Baca berita dengan sedikit iklan, klik di sini

Ekonomi

Zaman Gesek Telah Kembali

Bank-bank giat berekspansi ke kredit retail dan konsumsi. Mereka bersaing memberi diskon bunga dan layanan kredit tanpa agunan. Tampaknya, ini sekadar siasat bisnis, sebelum ekonomi kembali pulih.

16 Juli 2000 | 00.00 WIB

Image of Tempo
Perbesar

Baca berita dengan sedikit iklan, klik di sini

Yang disebut kegiatan bisnis sebenarnya tak pernah seratus persen berhenti. Di tengah kecamuk perang sekalipun, aktivitas bisnis jalan terus. Maka, jangan heran bila sekarang, ketika Indonesia belum lepas dari jerat krisis, pasar mobil dan rumah tampak bergairah. Lihat saja, berbagai penawaran kredit mobil dan KPR berjejal di halaman iklan koran dan majalah.

Anda ingin membeli mobil tapi tak punya duit kontan? Jangan pesimistis. Ada penjualan mobil secara kredit dengan tawaran yang menggiurkan. Tengoklah Daihatsu Taruna. Mobil seharga Rp 93 juta hingga Rp 120 juta itu ditawarkan dengan bunga hanya 5 persen setahun. Urusan pembiayaan selanjutnya diserahkan PT Astra International Daihatsu selaku distributor kepada Astra Credit Company (ACC), perusahaan pembiayaan yang juga berada dalam satu grup.

Mitsubishi Kuda pun tak mau ketinggalan. Mobil keluarga yang menjadi saingan Kijang itu ditawarkan secara kredit dengan bunga 5,2 persen per tahun. Syaratnya, kata Stephanus—petugas pemasaran PT Batavia Bintang Berlian yang mengiklankan Kuda—pembeli membayar uang muka, ''Minimal 50 persen." Akan terasa ringan memang, bila calon pembeli mampu membayar uang muka yang jumlahnya sekitar Rp 50 juta. Sisanya lalu diangsur dengan bunga kredit yang lumayan rendah.

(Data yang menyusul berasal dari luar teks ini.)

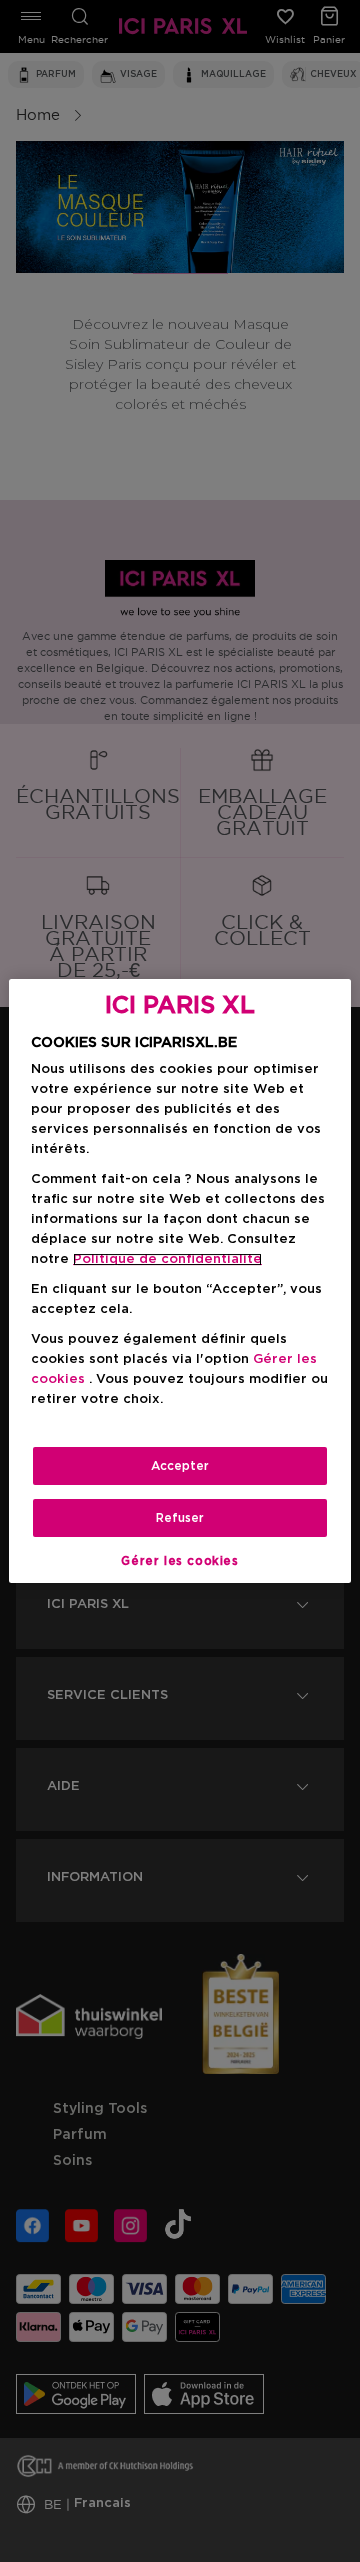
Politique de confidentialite (167, 1259)
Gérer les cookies (179, 1561)
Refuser (180, 1518)
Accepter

Nah, kalau lembaga pembiayaan atau dealer mobil saja berani mengobral kredit berbunga murah, apalagi bank. Tawaran yang mereka berikan niscaya lebih menggiurkan. Dari pemantauan TEMPO bisa diketahui, sekarang bank-bank, baik asing maupun lokal, tampaknya sedang berlomba mengucurkan kredit retail dan konsumsi. Agresi langsung ke pasar seperti ini juga terlihat dari lonjakan portofolio kredit retail mereka.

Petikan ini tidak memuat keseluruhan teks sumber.